A View to a Kill – (Commodore 64, 1985): Don’t push any buttons when you turn this game on, otherwise you’ll miss the awesome retro gunbarrel, white dots, red blood, and all. This game is split into four levels, “Paris Chase”, “City Hall”, “Mines” and the “Finale”. Unfortunately, there is ofcourse no save feature. Fortunately, there is a password you are given as you pass each level. Unfortunately, it’s pretty bloody hard to pass the levels. First level, the “Paris Chase” is a clever split screen operation, the top half a drivers view, and the bottom have a birds eye view as you drive though the streets chasing May Day’s parachute. I’d talk about the other levels, but I couldn’t get past the first one. Maybe you can.

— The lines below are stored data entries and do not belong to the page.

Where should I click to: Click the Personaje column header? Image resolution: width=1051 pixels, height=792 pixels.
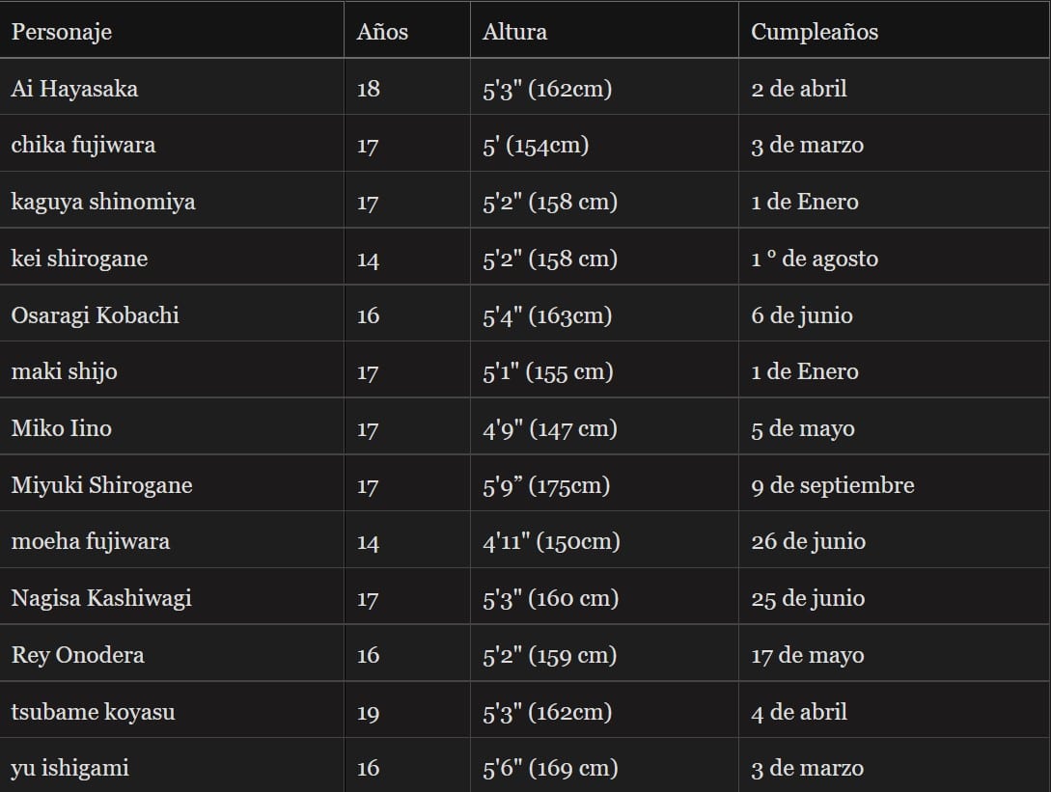point(62,32)
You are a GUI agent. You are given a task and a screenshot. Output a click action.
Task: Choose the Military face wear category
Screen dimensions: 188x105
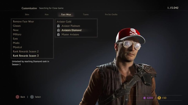pos(17,34)
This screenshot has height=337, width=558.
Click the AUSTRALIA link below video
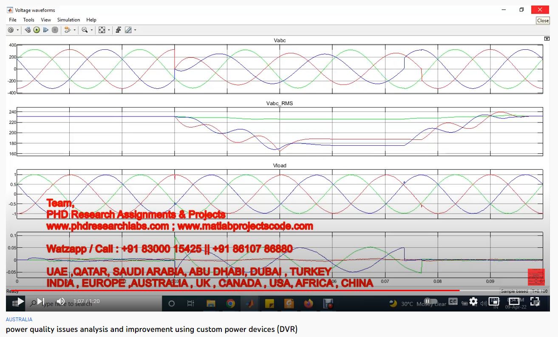tap(19, 319)
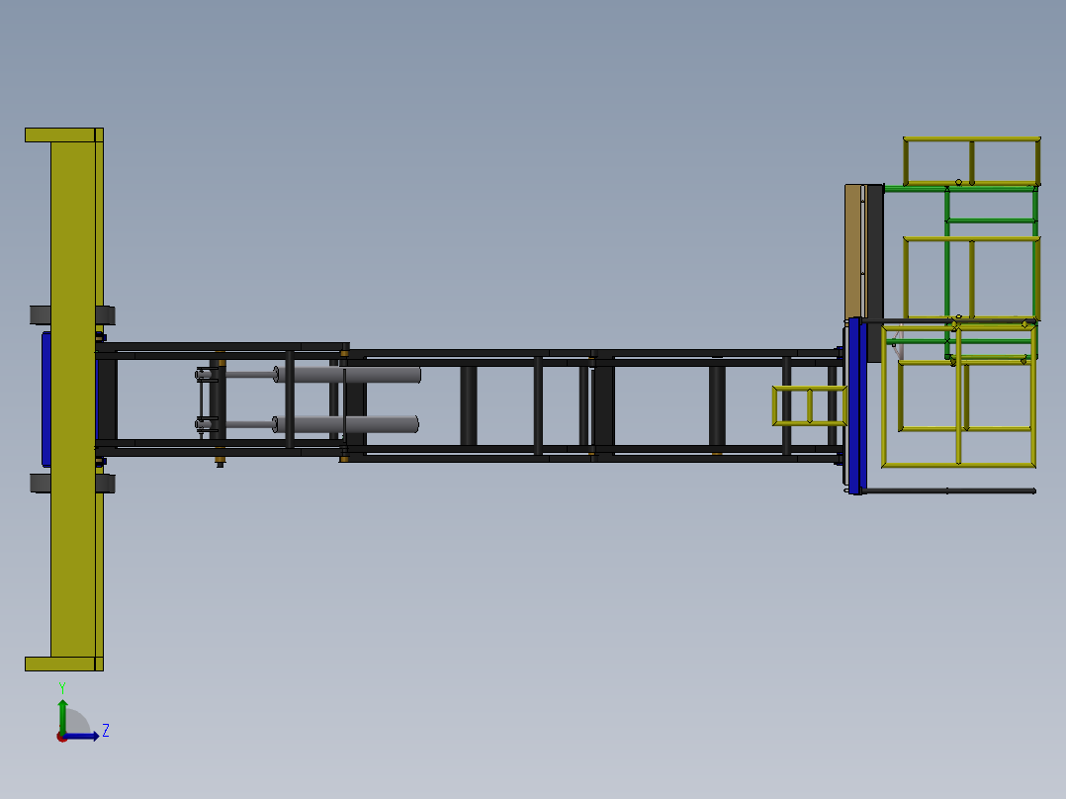This screenshot has height=799, width=1066.
Task: Click the Z label on the orientation triad
Action: tap(106, 731)
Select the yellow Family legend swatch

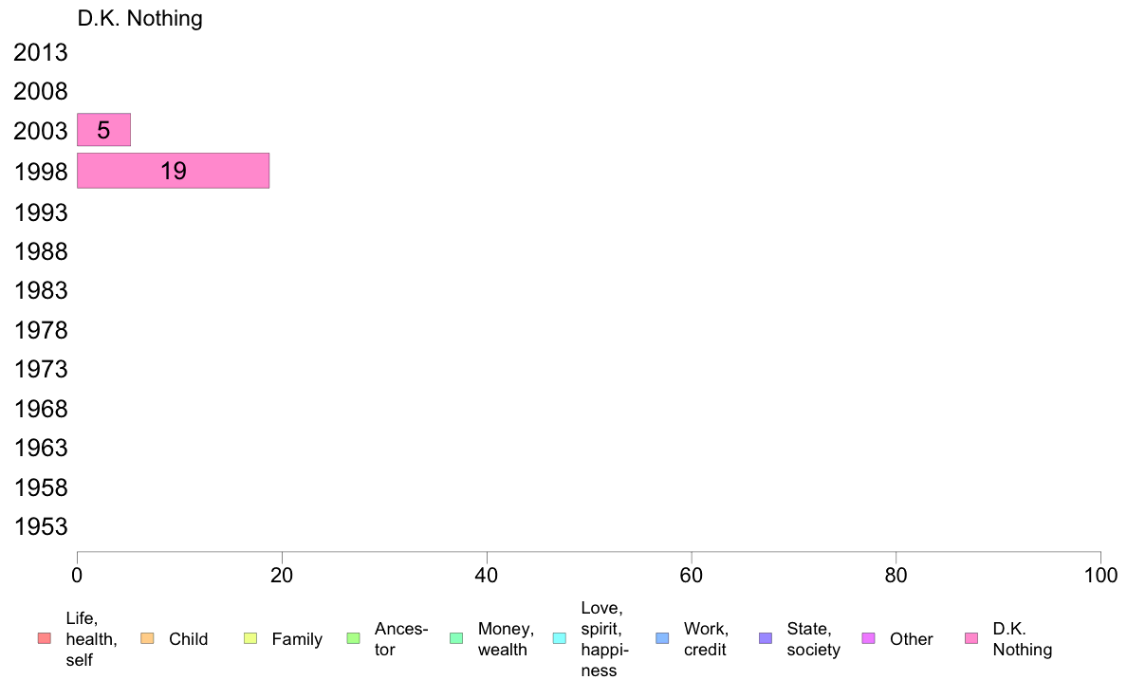click(250, 638)
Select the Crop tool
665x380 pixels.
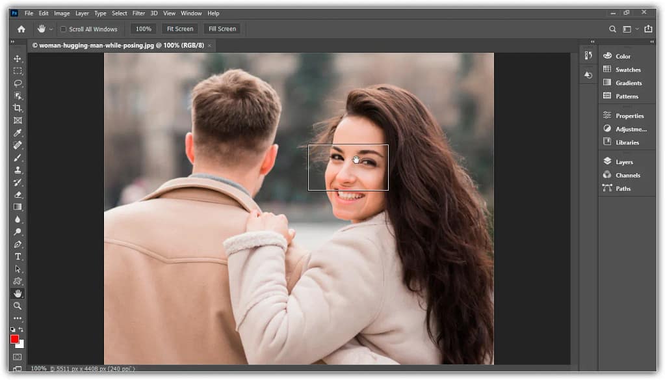[x=18, y=108]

The Living Daylights – (Commodore 64, 1987): The version I looked at was for the Commodore 64, but a friend has since informed me that this game was also available for the original Nintendo NES, but I’ve never seen or read anything to back that up, and quite frankly I wouldn’t take his word for it (if he should be reading this, I’m only kidding). The Living Daylights is more along the lines of the conventional old style 2D platformer (for the unfamiliar, think the old Super Mario Bros game and such) than A View to A Kill, which was more adventurous and innovative in it’s level design. The graphics have progressed a long way, but early stages, such as “The Pipeline” were a little drab and dreary compared to the more colorful A View to A Kill.
The Spy Who Loved Me – (Commodore 64, 1990): Didn’t realize anyone was still making Commodore 64 games come 1990, but that’s the date on my copy of The Spy Who Loved Me. Anyway, of all the Commodore 64 James Bond games I’ve played, this one, a top-view driving game in the same vien as Super Spy Hunter was by far the best. You drive Bond Lotus Esprit, “Wet Nellie”, though various stages, shooting enemy vehicles while dodging civilians and oil slicks (the car can drive underwater but can’t withstand a little oil slick ? That’s life I suppose). There were also coins to collect but it was never made clear to me why one should bother with them. Still, not a bad game all in all.
James Bond in The Duel – (Sega Genesis, 1992): To remind you of just how old and outdated this game is, the opening screen has a quite nice picture of Timothy Dalton in Licence to Kill pose. For those of us who weren’t yet Bond fans in 1992, I guess this could be put forward as some proof that Timothy Dalton was still considered to be 007 at the time. As for the game, it’s your typical 2D platformer from the time of the 16-bit consoles, although this one is a little more challenging than most platformers. Bond looks as good as ever, in his tux (unpractical attire, but cool) and jetpack from Thunderball. Old enemies in Odd Job, Jaws and Baron Samedi pop up, for no real better reason other than “just because”, but it’s nice to have them around.
“Domark” (and other companies too) developed quite a number of James Bond video games from the mid-80s until the early 90’s. Apart from the aforementioned titles there was also James Bond in Octopussy, which is widely considered to be the very first 007 game, and The Stealth Affair, perhaps the most popular of early Bond outings. There were also games for Diamonds Are Forever, Live and Let Die, and Licence to Kill. While they vary in quality, and by no means paved the way for the James Bond games we have today, it is important that these “Old School” vide games aren’t forgotten. I’m petitioning for a re-release of each and every one of them. I hope you’ll all do the same.